完済後に日本保証の過払い金請求をするデメリットとメリット
メリット
過払い金を取り戻せる
日本保証から借り入れが不要になる
デメリット
日本保証から新たな借り入れができなくなる
完済している人が日本保証の過払い金請求をするデメリット
借金の完済後に日本保証の過払い金請求をするデメリットは、日本保証から新たに借り入れることができなくなることだけです。
ただし、過払い金の時効が成立していると過払い金請求をすることができなくなり、過払い金が発生していても1円も取り戻すことができません。
日本保証以外からお金を借りることはできるので、日本保証が利用できなくなることにそこまでのデメリットは感じません。。
完済している人が日本保証の過払い金請求をするメリット
借金の完済後に日本保証の過払い金請求をするメリットは、過払い金を取り戻すことができることです。
日本保証から取り戻した過払い金を生活の資金にすることができるので、生活を少しでもラクにすることができる可能性があります。
生活がラクになれば、今後も新たな借り入れをしなくてよくなるかもしれません。
借金の返済中に日本保証の過払い金請求をするデメリットとメリット
借金の返済中に日本保証の過払い金請求をする場合、ブラックリストに載るデメリット、返済中の借金を減額できる、毎月の返済の負担を減らす交渉ができるメリットがあります。
メリット
返済中の借金に当てられる
将来の利息カットや返済期間を見直しする交渉ができる
デメリット
ブラックリストに載る
日本保証の過払い金請求をするデメリット
日本保証から過払い金を超える借金を抱えている場合は過払い金をしたタイミングでブラックリストに載ることになります。ただし、日本保証とは別に借金をしており、完済している日本保証にのみ過払い金請求をおこなった場合はブラックリストに載りません。

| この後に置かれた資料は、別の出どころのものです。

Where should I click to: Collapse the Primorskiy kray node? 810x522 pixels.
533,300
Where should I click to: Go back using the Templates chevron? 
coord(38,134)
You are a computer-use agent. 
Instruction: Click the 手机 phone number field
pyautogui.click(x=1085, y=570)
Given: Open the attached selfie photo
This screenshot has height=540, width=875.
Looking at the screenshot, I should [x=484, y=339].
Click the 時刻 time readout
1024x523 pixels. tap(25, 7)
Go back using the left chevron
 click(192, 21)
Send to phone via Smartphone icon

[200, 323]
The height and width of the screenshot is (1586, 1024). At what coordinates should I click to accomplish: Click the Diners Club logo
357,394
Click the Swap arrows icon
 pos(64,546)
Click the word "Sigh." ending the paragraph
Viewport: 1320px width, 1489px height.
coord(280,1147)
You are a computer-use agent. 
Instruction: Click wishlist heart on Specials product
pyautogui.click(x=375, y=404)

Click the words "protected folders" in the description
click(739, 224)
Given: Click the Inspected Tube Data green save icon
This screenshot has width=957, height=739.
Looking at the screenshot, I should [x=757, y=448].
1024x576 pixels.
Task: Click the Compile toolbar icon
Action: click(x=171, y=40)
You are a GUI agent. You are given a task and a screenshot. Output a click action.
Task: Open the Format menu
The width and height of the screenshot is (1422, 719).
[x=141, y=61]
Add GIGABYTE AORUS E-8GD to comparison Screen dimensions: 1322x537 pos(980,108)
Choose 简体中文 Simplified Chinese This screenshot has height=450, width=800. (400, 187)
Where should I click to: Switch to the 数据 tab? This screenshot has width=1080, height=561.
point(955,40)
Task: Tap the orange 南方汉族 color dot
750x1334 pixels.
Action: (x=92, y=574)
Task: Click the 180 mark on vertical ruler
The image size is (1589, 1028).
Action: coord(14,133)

その他に、日本保証以外に借金をしており、日本保証の過払い金をその借金に当てる場合は任意整理扱いとなり、ブラックリストに載ります。
日本保証の過払い金請求をするメリット
発生した過払い金で借金が完済できなければ任意整理をすることになりますが、将来発生する利息をカットする、返済期間を見直して延長することができれば、毎月の返済をラクにすることができるようになります。
日本保証の過払い金請求によるクレジットカードとローンへの影響
住宅ローン・自動車ローンへの影響
日本保証の過払い金請求が、返済中の住宅ローン・自動車ローンに影響することはありません。
任意整理をすると、信用情報機関に事故情報が登録される、いわゆるブラックリストに載ります。住宅ローンや自動車ローンの審査は、申し込み時の年齢、年収といった情報だけでなく、信用情報機関の情報も対象とするので、ブラックリストに載るとローンの審査に通りにくくなります。
日本保証からの借り入れで延滞を繰り返したり、滞納したことがある方は、すでにブラックリストに載っているので、ローンの審査を気にすることなく過払い金請求をするべきです。